Both L&T and BHEL are well known for their strong execution capabilities. However, the woes of the power sector as well as slowing economic growth are reflecting visibly on BHEL’s performance. In spite of its huge order book, BHEL could hardly convert them into revenues due to client side issues. Over the last four quarters, the company’s revenues have remained flat. And if analyst estimates are any indication, revenues for the current financial year are expected to remain flat or could even decline marginally. This is possible as the projects at the client side are facing challenges due to lack of fuel and policy clarity.

L&T, too, is facing its share of problems, but it is still in a better position given the business diversification. About a quarter of L&T’s order book comes from power sector as against about 80% (rest 20% from industrial) in the case of BHEL. That apart, L&T has better mix of public/private sector clients along with relatively higher proportion coming from the export markets. “In our view, presence of L&T in diverse business opportunities ranging from heavy engineering, construction, power, machinery and industrial products, ship building, infrastructure, finance and information technology lends the company a great benefit of diversification. It de-risks L&T’s business model from slowdown in any particular industry, which makes it one of the best options in capital goods space to play the anticipated policy rate easing and consequent decline in cost of capital theme,” says Misal Singh, director institutional research, Religare Capital Markets.

No wonder, on the one hand, BHEL which is largely in the power sector saw its new order inflow decline by 78% year-on-year in the September 2012 quarter, while on the other hand L&T did well with a 30.3% growth as a result of better inflows from construction, hydrocarbon and industrial sectors.

BHEL: Balance sheet issues emerging

The trend in new orders and progress of existing projects is bound to reflect on growth visibility. Currently, BHEL has an order book of Rs 122,000 crore or about two and a half time its current turnover. Whereas L&T has an order book of Rs 158,000 crore which is equal to three times its standalone turnover. Top of that if one deducts the orders that face the risk of delay/cancellation in the case of BHEL, there is a clear indication that L&T has got higher visibility.

Besides, analysts are also watching the balance-sheet issues that are cropping up for BHEL in the recent past. For instance, inventory levels are rising and clients are delaying their payments (debtor turnover ratio in FY12 at 264 days as against the 241 days in FY11), which has led to higher working capital requirements. BHEL’s management, too, has indicated that existing orders from the private sector could face execution delays at the customers end. In fact, analysts say that BHEL faces a significant risk of order cancellation.

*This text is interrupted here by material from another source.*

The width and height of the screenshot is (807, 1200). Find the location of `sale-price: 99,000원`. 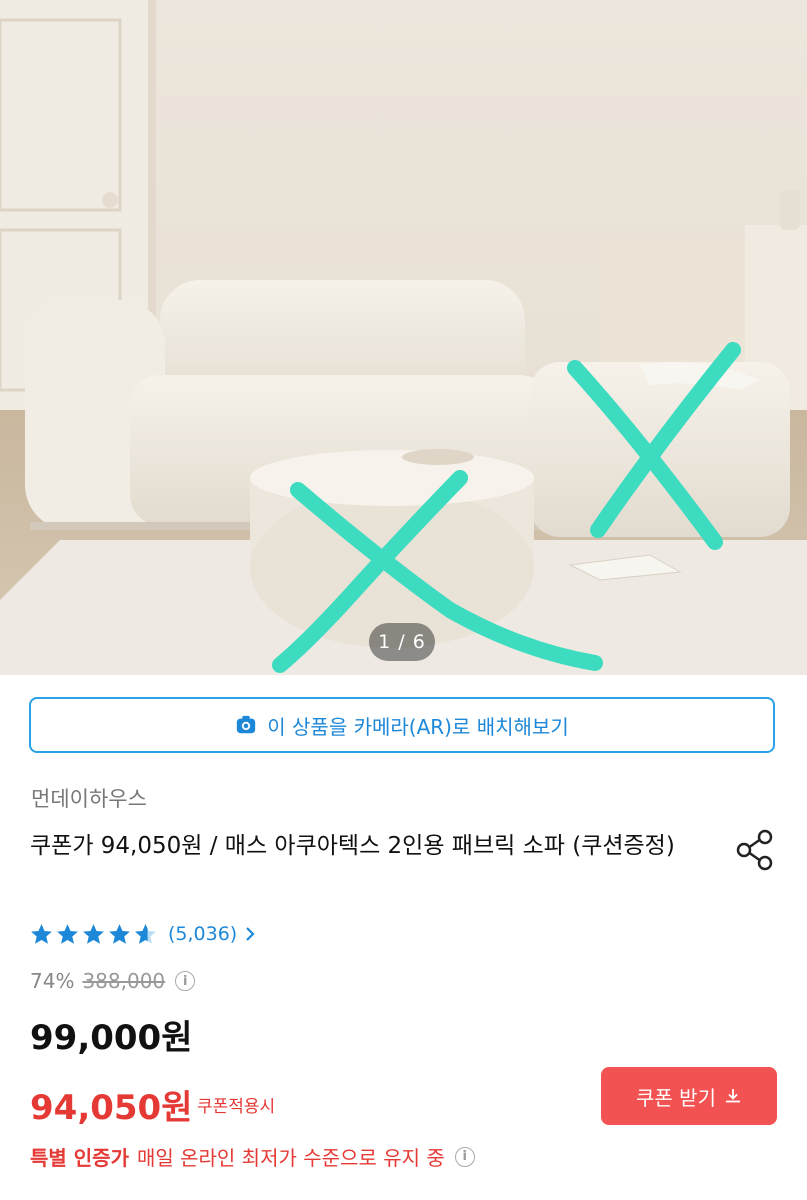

In 2011-12, the additional working capital requirement (trade receivables plus inventory minus trade payables) more than doubled to about Rs 8,000 crore compared to 2010-11. In fact, for the first time in many years BHEL reported a negative cash flow from operating activities in FY12—Cash balance also fell 30% to Rs 6,700 crore in FY12.

“Due to slow down of order inflow and due to increasing exposure towards working capital intensive EPC (engineering, procurement and construction) business, BHEL’s working capital has come under pressure. But, for L&T the risk is different. It’s order inflow is growing but orders are not like BHEL orders, so advances from these orders are certainly supporting the increasing working capital requirements of L&T. Also, L&T has the cushion of monetising its SPVs (special purpose vehicles related to infrastructure assets) when time requires to meet its working capital requirements. This comfort BHEL hardly enjoys,” says Rabindra Nath Nayak, who tracks the company at SBICAP Securities.

Overall, these also had an impact on the return and dividend pay-out ratios of BHEL, which were looking weak in 2011-12.